DTLA vacancy rates rose across all property types in 2020

Business improvement district’s year-end report shows real estate activity slowed, but major projects forged ahead

The Grand, Eighth & Figueroa, and 945 W. 8th (Related, Johnson Fain, L.A. Department of City Planning, Getty)

Like central business districts around the world last year, Downtown Los Angeles got hammered by the pandemic, its streets emptied, offices and stores cleared out.

In its year-end market report, the Downtown Center Business Improvement District tallied those grim numbers, which showed DTLA real estate activity slowed across the board. Major projects, however, did push ahead.

Occupancy rates declined in all types of real estate, with hotels the hardest hit given lack of long-term leases. Residential rents fell, with average effective rent per unit dropping from $2,737 at the end of 2019 to $2,402 by December 2020. Hotel room rates also tumbled, from $216 a day to $138, while office  and retail rents only showed modest declines.

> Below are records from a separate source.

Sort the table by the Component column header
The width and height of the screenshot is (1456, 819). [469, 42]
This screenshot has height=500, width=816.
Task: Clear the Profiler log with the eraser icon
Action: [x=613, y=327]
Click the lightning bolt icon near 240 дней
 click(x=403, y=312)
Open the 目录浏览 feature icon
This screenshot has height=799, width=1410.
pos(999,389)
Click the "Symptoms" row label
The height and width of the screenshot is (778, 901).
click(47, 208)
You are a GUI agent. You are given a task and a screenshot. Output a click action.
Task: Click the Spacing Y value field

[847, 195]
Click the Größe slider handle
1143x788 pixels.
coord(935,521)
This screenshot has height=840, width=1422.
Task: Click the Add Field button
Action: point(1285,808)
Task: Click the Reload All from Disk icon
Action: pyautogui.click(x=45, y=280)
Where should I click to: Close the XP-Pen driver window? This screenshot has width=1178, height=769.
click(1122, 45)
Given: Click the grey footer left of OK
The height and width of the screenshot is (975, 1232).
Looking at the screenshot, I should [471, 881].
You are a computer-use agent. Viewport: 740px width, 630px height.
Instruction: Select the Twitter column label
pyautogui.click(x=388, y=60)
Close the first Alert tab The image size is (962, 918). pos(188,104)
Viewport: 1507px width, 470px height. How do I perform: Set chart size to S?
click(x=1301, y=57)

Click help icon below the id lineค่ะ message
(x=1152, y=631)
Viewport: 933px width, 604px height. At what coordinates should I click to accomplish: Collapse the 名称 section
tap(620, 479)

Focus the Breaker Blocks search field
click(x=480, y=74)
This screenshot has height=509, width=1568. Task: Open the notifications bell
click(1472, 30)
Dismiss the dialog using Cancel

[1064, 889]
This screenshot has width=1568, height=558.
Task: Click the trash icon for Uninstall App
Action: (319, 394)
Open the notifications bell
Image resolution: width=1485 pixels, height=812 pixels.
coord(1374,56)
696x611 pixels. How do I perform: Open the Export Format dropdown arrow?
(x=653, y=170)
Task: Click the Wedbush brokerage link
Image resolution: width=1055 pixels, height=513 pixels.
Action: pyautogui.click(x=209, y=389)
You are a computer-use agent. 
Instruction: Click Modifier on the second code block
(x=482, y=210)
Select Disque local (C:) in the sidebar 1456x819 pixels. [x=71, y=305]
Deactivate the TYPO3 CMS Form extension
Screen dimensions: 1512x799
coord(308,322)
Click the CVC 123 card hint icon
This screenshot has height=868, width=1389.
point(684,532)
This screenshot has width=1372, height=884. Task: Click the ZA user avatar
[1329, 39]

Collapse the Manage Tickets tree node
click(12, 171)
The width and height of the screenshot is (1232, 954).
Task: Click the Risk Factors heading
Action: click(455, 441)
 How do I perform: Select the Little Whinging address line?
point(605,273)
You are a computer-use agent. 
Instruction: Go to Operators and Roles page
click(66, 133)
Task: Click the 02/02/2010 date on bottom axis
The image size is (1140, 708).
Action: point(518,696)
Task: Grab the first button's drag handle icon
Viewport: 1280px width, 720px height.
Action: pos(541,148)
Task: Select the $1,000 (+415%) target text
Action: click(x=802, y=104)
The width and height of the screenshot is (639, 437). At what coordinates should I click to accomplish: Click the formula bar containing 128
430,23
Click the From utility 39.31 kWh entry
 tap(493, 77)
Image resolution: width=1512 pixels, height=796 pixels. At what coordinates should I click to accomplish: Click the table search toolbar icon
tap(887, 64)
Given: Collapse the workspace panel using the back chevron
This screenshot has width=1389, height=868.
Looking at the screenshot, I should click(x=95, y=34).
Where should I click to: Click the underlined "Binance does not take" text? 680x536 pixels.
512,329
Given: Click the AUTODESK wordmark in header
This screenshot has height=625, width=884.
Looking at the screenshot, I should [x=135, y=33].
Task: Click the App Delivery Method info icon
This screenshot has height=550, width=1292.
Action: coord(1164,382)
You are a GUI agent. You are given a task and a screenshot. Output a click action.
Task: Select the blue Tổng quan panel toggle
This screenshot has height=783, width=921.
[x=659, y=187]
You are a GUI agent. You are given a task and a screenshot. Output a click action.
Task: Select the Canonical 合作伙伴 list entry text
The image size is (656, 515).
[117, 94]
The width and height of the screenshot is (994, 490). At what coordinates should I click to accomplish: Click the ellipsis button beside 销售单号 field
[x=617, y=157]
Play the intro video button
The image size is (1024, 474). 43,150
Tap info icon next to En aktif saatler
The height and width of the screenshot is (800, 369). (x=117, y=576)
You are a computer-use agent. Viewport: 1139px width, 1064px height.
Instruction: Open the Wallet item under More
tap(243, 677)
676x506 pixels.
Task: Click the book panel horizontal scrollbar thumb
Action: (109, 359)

But with vaccine rollouts providing a tangible end date to the crisis, the Downtown Center BID — coalition of over 2,000 property owners in the central business district — sounded a note of optimism.

Executive director Nicholas Griffin wrote in the report there was “evidence that the economic impact, as painful as it had been for many, may be less severe or lasting than initially feared.” That has “rekindled enthusiasm for Downtown’s continued revitalization,” he added.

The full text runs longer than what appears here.